Busse Dam Modification Project

 Construction Work — Oct. 2015

Construction Work — Oct. 2015

The Busse Dam modification project will help alleviate flooding in both Cook and DuPage Counties. Elk Grove Village as well as the many communities downstream along Salt Creek will benefit from the reduction in flooding. The project may benefit upwards of one million people who are currently affected when flooding damages property and closes critical intersections. The disruptions during a flood event can cost our region millions in lost commerce and social impacts, such as school closures, church closures and residents unable to access their homes. 

“This project is the culmination of nearly eight years of multi-agency collaboration, engineering studies, modeling, and design work.” said Mayor Craig B. Johnson, “We are excited to be on the cusp of bringing the flood relief sought by Elk Grove Village and communities in the Salt Creek Watershed since the Dam’s original construction in the 1970s.” 

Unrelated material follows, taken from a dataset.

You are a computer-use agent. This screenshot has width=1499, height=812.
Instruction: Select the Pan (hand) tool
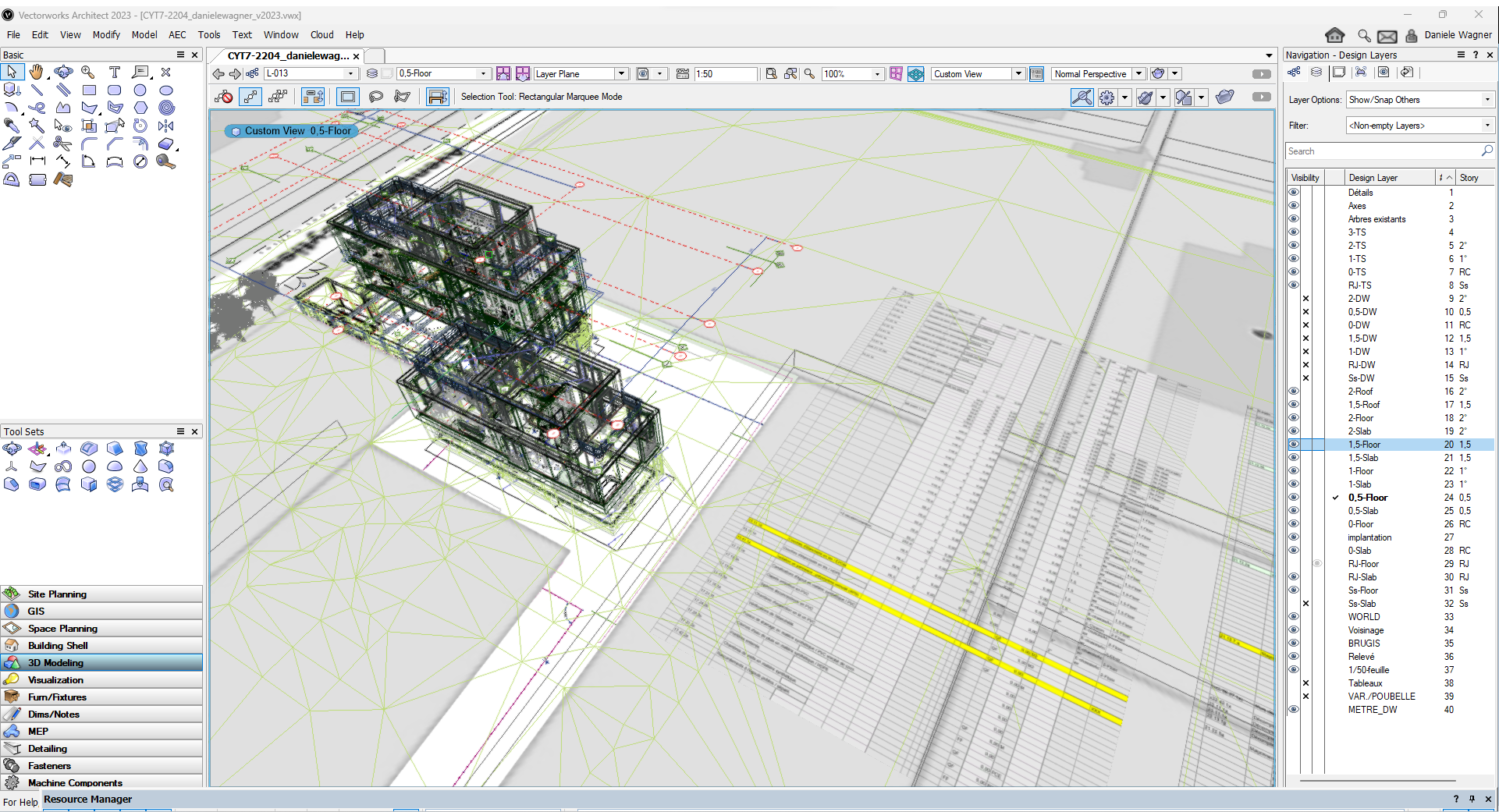click(37, 72)
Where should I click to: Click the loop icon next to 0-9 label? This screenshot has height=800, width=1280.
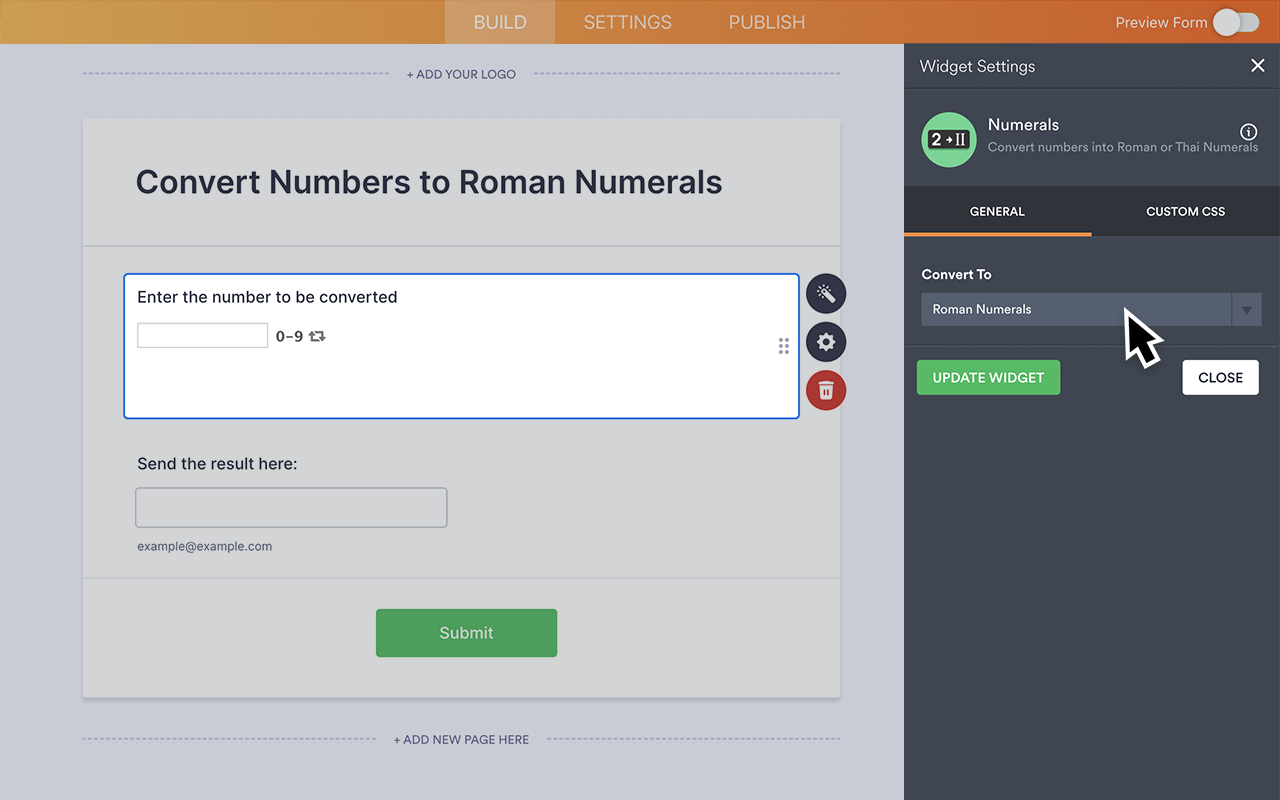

The Busse Woods Reservoir was constructed in 1975 as a joint project of the Illinois Department of Natural Resources (IDNR), the Forest Preserve District of Cook County (FPDCC) and the Natural Resources Conservation Service (NRCS) to provide flood mitigation downstream along Salt Creek in Elk Grove Village. 

The construction of the Dam created what is now called Busse Lake. The lake serves as a significant recreational amenity of the Forest Preserve District for boating and fishing.  

Busse Woods itself contains several sensitive ecological systems that will benefit from the Dam modification. Following floods in 2008, which significantly impacted Elk Grove Village, the Village revived interest in making the reservoir function better for flood relief purposes while also improving the ecology of the Forest Preserve. At that time, the Village worked closely with the Friends of the Forest Preserves who creatively designed the Dam modification proposal that is nearing construction.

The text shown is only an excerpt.